Division of Cardiovascular Medicine and Cardiovascular Institute, Stanford University School of Medicine, Stanford, California, USA.
Department of Electrical Engineering, Stanford University, Stanford, California, USA.
Open Heart. 2021 Oct;8(2). doi: 10.1136/openhrt-2021-001802.
Identifying high-risk patients is crucial for effective cardiovascular disease (CVD) prevention. It is not known whether electronic health record (EHR)-based machine-learning (ML) models can improve CVD risk stratification compared with a secondary prevention risk score developed from randomised clinical trials (Thrombolysis in Myocardial Infarction Risk Score for Secondary Prevention, TRS 2°P).
We identified patients with CVD in a large health system, including atherosclerotic CVD (ASCVD), split into 80% training and 20% test sets. A rich set of EHR patient features was extracted. ML models were trained to estimate 5-year CVD event risk (random forests (RF), gradient-boosted machines (GBM), extreme gradient-boosted models (XGBoost), logistic regression with an L penalty and L penalty (Lasso)). ML models and TRS 2°P were evaluated by the area under the receiver operating characteristic curve (AUC).

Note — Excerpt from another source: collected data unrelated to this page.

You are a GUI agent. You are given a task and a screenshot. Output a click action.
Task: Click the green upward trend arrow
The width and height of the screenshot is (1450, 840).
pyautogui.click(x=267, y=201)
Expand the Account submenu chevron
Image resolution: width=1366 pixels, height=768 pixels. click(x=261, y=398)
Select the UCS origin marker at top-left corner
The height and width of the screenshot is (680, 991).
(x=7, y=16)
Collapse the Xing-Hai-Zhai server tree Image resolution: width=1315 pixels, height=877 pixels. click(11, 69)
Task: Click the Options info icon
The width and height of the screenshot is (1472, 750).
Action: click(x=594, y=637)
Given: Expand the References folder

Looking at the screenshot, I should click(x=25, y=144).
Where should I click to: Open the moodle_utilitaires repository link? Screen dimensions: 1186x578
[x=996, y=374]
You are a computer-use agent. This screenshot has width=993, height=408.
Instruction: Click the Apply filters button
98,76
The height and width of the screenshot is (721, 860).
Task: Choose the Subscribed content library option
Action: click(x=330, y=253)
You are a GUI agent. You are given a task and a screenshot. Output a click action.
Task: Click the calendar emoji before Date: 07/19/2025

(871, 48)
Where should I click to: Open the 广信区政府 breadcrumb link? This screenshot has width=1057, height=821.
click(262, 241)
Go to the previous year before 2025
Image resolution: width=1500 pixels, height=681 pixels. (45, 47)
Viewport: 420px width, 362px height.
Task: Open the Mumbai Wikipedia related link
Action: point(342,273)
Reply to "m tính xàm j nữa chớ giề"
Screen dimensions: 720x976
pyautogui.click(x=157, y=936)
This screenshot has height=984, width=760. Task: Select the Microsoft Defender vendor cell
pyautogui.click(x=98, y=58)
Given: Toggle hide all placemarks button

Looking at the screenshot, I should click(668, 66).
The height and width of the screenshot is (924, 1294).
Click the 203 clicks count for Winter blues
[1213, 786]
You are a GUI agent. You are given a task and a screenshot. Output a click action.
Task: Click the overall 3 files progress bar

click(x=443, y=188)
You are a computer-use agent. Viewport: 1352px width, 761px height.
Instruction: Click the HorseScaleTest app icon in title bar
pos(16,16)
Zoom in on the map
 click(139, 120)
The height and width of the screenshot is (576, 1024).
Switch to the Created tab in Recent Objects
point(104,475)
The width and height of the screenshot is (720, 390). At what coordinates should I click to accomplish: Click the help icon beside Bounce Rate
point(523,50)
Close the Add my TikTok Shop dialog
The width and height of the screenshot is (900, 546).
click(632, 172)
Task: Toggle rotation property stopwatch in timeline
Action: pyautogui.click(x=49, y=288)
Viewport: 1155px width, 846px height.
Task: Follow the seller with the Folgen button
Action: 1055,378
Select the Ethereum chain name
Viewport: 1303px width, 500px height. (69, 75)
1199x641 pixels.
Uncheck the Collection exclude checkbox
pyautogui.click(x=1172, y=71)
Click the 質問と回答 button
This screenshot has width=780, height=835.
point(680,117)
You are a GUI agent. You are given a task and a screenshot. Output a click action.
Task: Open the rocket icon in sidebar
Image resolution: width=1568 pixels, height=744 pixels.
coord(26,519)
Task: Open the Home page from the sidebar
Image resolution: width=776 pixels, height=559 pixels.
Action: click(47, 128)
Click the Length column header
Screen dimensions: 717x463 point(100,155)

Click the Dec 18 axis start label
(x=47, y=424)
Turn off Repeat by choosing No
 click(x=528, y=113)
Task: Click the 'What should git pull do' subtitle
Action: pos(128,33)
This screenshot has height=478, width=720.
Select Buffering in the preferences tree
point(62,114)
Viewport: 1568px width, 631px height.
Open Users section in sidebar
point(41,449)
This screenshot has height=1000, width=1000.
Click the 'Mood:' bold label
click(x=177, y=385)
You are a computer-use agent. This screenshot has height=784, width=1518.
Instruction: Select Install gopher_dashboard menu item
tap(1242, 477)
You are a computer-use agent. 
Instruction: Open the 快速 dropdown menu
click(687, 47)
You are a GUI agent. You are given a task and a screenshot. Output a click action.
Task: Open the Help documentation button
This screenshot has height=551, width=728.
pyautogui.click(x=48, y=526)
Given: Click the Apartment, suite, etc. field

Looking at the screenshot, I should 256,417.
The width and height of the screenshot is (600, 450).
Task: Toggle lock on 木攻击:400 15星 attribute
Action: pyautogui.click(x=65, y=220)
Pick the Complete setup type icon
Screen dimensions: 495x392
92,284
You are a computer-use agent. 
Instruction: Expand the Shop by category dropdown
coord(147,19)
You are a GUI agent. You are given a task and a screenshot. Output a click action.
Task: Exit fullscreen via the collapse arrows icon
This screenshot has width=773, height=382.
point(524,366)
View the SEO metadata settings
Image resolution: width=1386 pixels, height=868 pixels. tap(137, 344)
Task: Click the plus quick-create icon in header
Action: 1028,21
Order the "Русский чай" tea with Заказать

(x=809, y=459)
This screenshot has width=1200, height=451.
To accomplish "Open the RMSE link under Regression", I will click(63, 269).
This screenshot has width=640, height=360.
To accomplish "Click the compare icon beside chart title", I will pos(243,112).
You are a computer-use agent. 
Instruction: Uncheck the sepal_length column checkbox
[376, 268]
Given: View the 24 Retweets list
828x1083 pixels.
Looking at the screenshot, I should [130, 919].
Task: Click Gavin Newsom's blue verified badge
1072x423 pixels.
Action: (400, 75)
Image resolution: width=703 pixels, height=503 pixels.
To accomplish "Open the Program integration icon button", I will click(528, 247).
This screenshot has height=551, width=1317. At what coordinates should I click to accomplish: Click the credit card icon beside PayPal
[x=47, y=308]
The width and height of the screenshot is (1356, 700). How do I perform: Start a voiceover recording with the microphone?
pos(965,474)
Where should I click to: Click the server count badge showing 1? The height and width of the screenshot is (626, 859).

The cohort included 32 192 patients (median age 74 years, with 46% female, 63% non-Hispanic white and 12% Asian patients and 23 475 patients with ASCVD). There were 4010 events over 5 years of follow-up. ML models demonstrated good overall performance; XGBoost demonstrated AUC 0.70 (95% CI 0.68 to 0.71) in the full CVD cohort and AUC 0.71 (95% CI 0.69 to 0.73) in patients with ASCVD, with comparable performance by GBM, RF and Lasso. TRS 2°P performed poorly in all CVD (AUC 0.51, 95% CI 0.50 to 0.53) and ASCVD (AUC 0.50, 95% CI 0.48 to 0.52) patients. ML identified nontraditional predictive variables including education level and primary care visits.
In a multiethnic real-world population, EHR-based ML approaches significantly improved CVD risk stratification for secondary prevention.
识别高危患者对于有效的心血管疾病(CVD)预防至关重要。目前尚不清楚基于电子健康记录(EHR)的机器学习(ML)模型是否可以改善 CVD 风险分层,与从随机临床试验开发的二级预防风险评分相比(二级预防溶栓心肌梗死风险评分,TRS 2°P)。
我们在一个大型医疗系统中确定了 CVD 患者,包括动脉粥样硬化性 CVD(ASCVD),分为 80%的训练集和 20%的测试集。提取了丰富的 EHR 患者特征。使用随机森林(RF)、梯度提升机(GBM)、极端梯度提升模型(XGBoost)、具有 L 罚分和 L 罚分的逻辑回归(Lasso)等 ML 模型来估计 5 年 CVD 事件风险。通过接收者操作特征曲线下的面积(AUC)评估 ML 模型和 TRS 2°P。
该队列包括 32192 名患者(中位年龄 74 岁,女性占 46%,非西班牙裔白人占 63%,亚裔患者占 12%,23475 名 ASCVD 患者)。在 5 年的随访中有 4010 例事件。ML 模型表现出良好的整体性能;XGBoost 在全 CVD 队列中 AUC 为 0.70(95%CI 0.68 至 0.71),在 ASCVD 患者中 AUC 为 0.71(95%CI 0.69 至 0.73),GBM、RF 和 Lasso 的性能相当。TRS 2°P 在所有 CVD(AUC 0.51,95%CI 0.50 至 0.53)和 ASCVD(AUC 0.50,95%CI 0.48 至 0.52)患者中表现不佳。ML 确定了非传统预测变量,包括教育水平和初级保健就诊次数。
在一个多民族的真实世界人群中,基于 EHR 的 ML 方法显著改善了二级预防的 CVD 风险分层。